Dr. Elisa Orrù, Wissenschaftlerin am Husserl-Archiv und am Centre for Security and Society der Universität Freiburg

Veranstaltungsbeschreibung

Ein Paradox charakterisiert die aktuelle Debatte über Überwachung: Einerseits können nicht alle negativen Effekte der Überwachung auf konkrete Verletzungen der Privatsphäre bzw. des Rechts auf informationelle Selbstbestimmung reduziert werden. Andererseits beschränken sich die Maßnahmen und Strategien zur Begrenzung dieser Effekte vorwiegend auf den Schutz individueller Rechtsgüter, also den Schutz personenbezogener Daten im Einzelfall und damit eines Datenschutzes im konventionellen Sinne. Verschiedene aktuelle Entwicklungen auf EU-Ebene liefern hierfür Beispiele, von der Entscheidung im April 2014 des Europäischen Gerichtshofes zur Vorratsdatenspeicherung bis zu den aktuellen Plänen einer Einführung von Standards eines „Privacy by Design“. Letzteres geht dahin, die besonderen Erfordernisse des Datenschutzes bereits zu einem frühen Zeitpunkt in Programme und Hardware zu integrieren, da sich bekannte, aber auch oftmals versteckte Gefahren neuer technischer Systeme nur schwer beseitigen lassen, wenn die Grundkonzeption erst einmal feststeht.

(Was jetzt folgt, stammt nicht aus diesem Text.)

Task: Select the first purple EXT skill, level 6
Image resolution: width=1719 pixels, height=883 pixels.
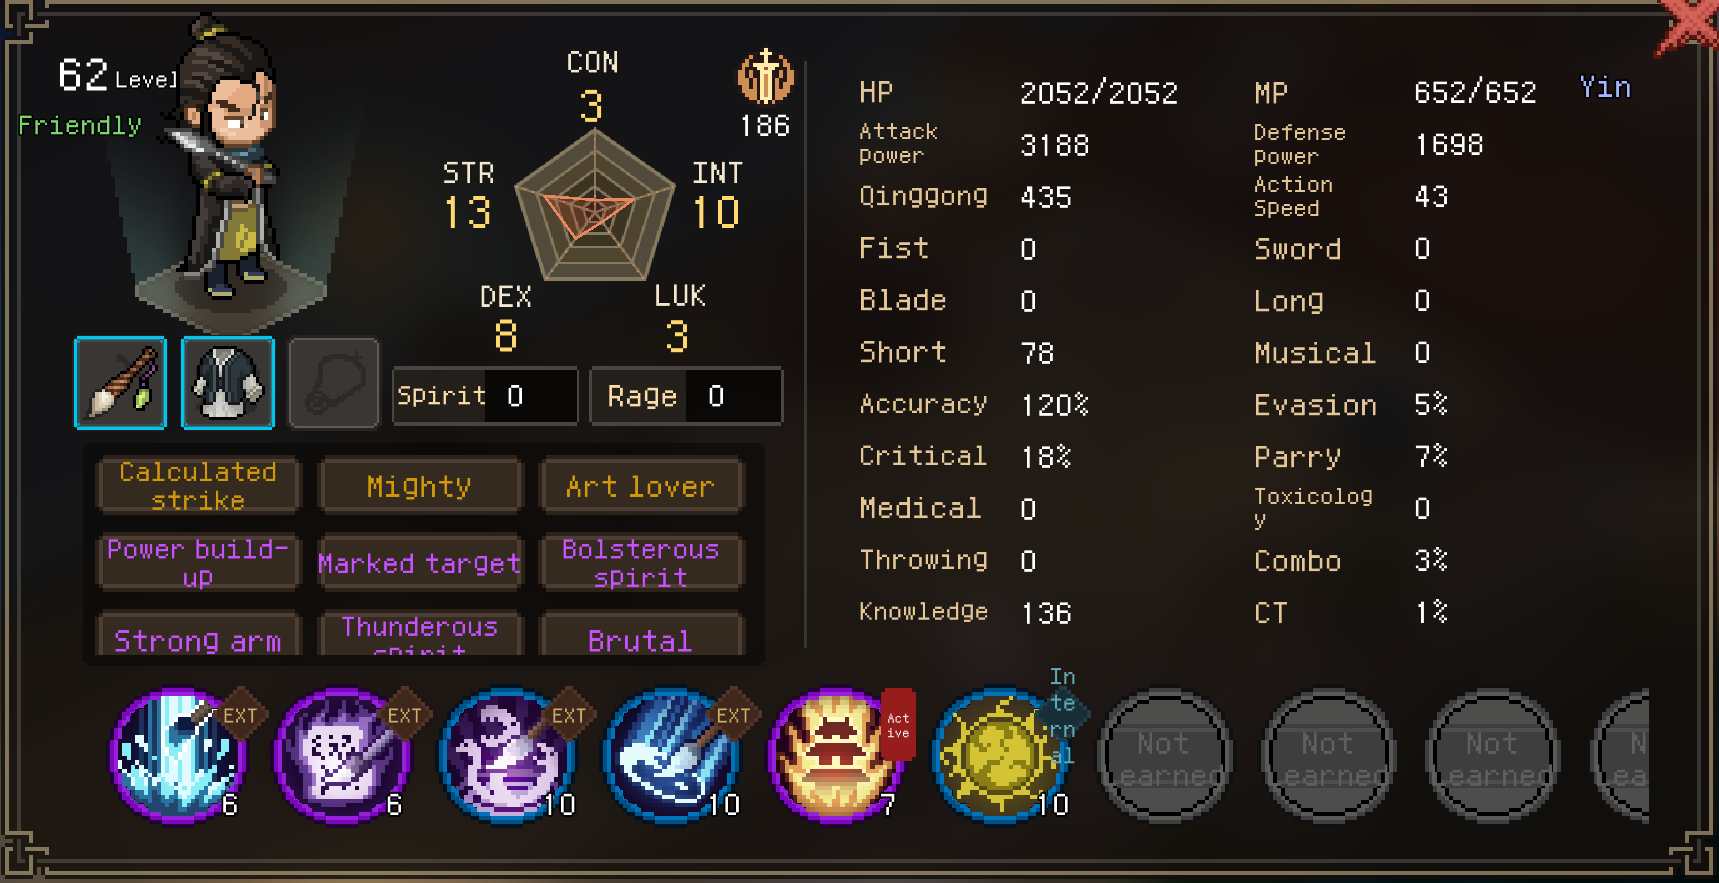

Anhand dieser Beispiele wird Frau Dr. Orrú sowohl die Schwächen des privatheitszentrierten, individualrechtlichen Ansatzes als auch die Auswirkungen von Überwachung darstellen, und zwar deren soziale als auch politische, negative Effekte. Hierzu kann auf die Ansätze von Max Weber und Michel Foucault Bezug genommen werden. Die sozialen negativen Auswirkungen von Überwachung fokussieren in Fragen der sozialen Gerechtigkeit und können zu Diskriminierung und Ausgrenzung spezifischer Gruppen führen. Die politischen Effekte von Überwachung umfassen den sog. chilling effect und die damit verbundenen Einschränkungen bestimmter Grundrechte wie Meinungs- und Versammlungsfreiheit.

Die Referentin wird nicht bei einer Kritik der aktuellen Entwicklung stehen bleiben, sondern mögliche Alternativen zum privatheitszentrierten, individualrechtlichen Ansatz zur Diskussion stellen.

Zur Person: Dr. Elisa Orrù, promovierte Juristin und Rechtsphilosophin, habilitiert an der Philosophischen Fakultät der Albert-Ludwigs-Universität Freiburg zum Thema Überwachung in der EU. Sie ist wissenschaftliche Mitarbeiterin am Husserl-Archiv und am Centre for Security and Society der Universität Freiburg und hat u.a. im EU-Projekt „SURVEILLE. Surveillance: Ethical Issues, Legal Limitations and Effectiveness“ mitgearbeitet.